[Data entries]
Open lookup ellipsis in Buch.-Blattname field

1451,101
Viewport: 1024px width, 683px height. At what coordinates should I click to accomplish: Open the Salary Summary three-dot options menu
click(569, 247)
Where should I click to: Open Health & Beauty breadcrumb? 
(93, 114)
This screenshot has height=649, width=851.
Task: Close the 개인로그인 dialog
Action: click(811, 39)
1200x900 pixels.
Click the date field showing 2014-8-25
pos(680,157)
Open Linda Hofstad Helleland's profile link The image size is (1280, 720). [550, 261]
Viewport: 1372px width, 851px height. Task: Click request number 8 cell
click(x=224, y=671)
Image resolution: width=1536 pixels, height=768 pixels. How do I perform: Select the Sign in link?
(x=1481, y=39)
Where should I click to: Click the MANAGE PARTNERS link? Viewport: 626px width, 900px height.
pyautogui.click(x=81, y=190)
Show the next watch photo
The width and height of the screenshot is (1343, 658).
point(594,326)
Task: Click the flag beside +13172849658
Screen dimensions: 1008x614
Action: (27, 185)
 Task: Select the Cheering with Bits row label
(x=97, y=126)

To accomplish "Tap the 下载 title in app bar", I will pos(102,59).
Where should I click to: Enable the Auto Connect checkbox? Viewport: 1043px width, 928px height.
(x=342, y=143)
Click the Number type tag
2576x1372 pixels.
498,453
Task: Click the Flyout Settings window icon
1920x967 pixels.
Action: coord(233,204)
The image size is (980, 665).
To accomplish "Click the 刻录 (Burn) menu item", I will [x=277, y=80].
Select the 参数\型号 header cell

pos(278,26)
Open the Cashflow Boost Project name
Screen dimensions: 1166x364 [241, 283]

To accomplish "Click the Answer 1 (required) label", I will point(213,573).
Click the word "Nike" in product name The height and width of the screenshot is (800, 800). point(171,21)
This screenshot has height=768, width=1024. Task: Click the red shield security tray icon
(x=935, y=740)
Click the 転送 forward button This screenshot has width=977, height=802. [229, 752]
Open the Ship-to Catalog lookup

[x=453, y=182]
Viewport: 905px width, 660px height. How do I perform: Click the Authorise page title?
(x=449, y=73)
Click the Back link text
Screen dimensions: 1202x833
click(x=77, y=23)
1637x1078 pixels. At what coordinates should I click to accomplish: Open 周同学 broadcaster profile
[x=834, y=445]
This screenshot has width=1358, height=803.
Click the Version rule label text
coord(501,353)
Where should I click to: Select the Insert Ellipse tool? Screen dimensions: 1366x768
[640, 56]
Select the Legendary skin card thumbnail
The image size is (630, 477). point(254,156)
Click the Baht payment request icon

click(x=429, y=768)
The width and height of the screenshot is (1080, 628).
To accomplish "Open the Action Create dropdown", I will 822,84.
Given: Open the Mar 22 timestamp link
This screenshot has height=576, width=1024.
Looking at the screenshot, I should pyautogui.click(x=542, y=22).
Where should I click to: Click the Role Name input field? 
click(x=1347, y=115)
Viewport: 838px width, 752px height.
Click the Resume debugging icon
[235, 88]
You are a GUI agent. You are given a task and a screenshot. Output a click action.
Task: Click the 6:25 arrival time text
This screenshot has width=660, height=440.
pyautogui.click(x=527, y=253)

> What the exercise asks: Return a faithful copy of all the records above.

> Your response:
Open lookup ellipsis in Buch.-Blattname field

1451,101
Viewport: 1024px width, 683px height. At what coordinates should I click to accomplish: Open the Salary Summary three-dot options menu
click(569, 247)
Where should I click to: Open Health & Beauty breadcrumb? 
(93, 114)
This screenshot has height=649, width=851.
Task: Close the 개인로그인 dialog
Action: click(811, 39)
1200x900 pixels.
Click the date field showing 2014-8-25
pos(680,157)
Open Linda Hofstad Helleland's profile link The image size is (1280, 720). [550, 261]
Viewport: 1372px width, 851px height. Task: Click request number 8 cell
click(x=224, y=671)
Image resolution: width=1536 pixels, height=768 pixels. How do I perform: Select the Sign in link?
(x=1481, y=39)
Where should I click to: Click the MANAGE PARTNERS link? Viewport: 626px width, 900px height.
pyautogui.click(x=81, y=190)
Show the next watch photo
The width and height of the screenshot is (1343, 658).
point(594,326)
Task: Click the flag beside +13172849658
Screen dimensions: 1008x614
Action: (27, 185)
 Task: Select the Cheering with Bits row label
(x=97, y=126)

To accomplish "Tap the 下载 title in app bar", I will pos(102,59).
Where should I click to: Enable the Auto Connect checkbox? Viewport: 1043px width, 928px height.
(x=342, y=143)
Click the Number type tag
2576x1372 pixels.
498,453
Task: Click the Flyout Settings window icon
1920x967 pixels.
Action: coord(233,204)
The image size is (980, 665).
To accomplish "Click the 刻录 (Burn) menu item", I will [x=277, y=80].
Select the 参数\型号 header cell

pos(278,26)
Open the Cashflow Boost Project name
Screen dimensions: 1166x364 [241, 283]

To accomplish "Click the Answer 1 (required) label", I will point(213,573).
Click the word "Nike" in product name The height and width of the screenshot is (800, 800). point(171,21)
This screenshot has height=768, width=1024. Task: Click the red shield security tray icon
(x=935, y=740)
Click the 転送 forward button This screenshot has width=977, height=802. [229, 752]
Open the Ship-to Catalog lookup

[x=453, y=182]
Viewport: 905px width, 660px height. How do I perform: Click the Authorise page title?
(x=449, y=73)
Click the Back link text
Screen dimensions: 1202x833
click(x=77, y=23)
1637x1078 pixels. At what coordinates should I click to accomplish: Open 周同学 broadcaster profile
[x=834, y=445]
This screenshot has width=1358, height=803.
Click the Version rule label text
coord(501,353)
Where should I click to: Select the Insert Ellipse tool? Screen dimensions: 1366x768
[640, 56]
Select the Legendary skin card thumbnail
The image size is (630, 477). point(254,156)
Click the Baht payment request icon

click(x=429, y=768)
The width and height of the screenshot is (1080, 628).
To accomplish "Open the Action Create dropdown", I will 822,84.
Given: Open the Mar 22 timestamp link
This screenshot has height=576, width=1024.
Looking at the screenshot, I should pyautogui.click(x=542, y=22).
Where should I click to: Click the Role Name input field? 
click(x=1347, y=115)
Viewport: 838px width, 752px height.
Click the Resume debugging icon
[235, 88]
You are a GUI agent. You are given a task and a screenshot. Output a click action.
Task: Click the 6:25 arrival time text
This screenshot has width=660, height=440.
pyautogui.click(x=527, y=253)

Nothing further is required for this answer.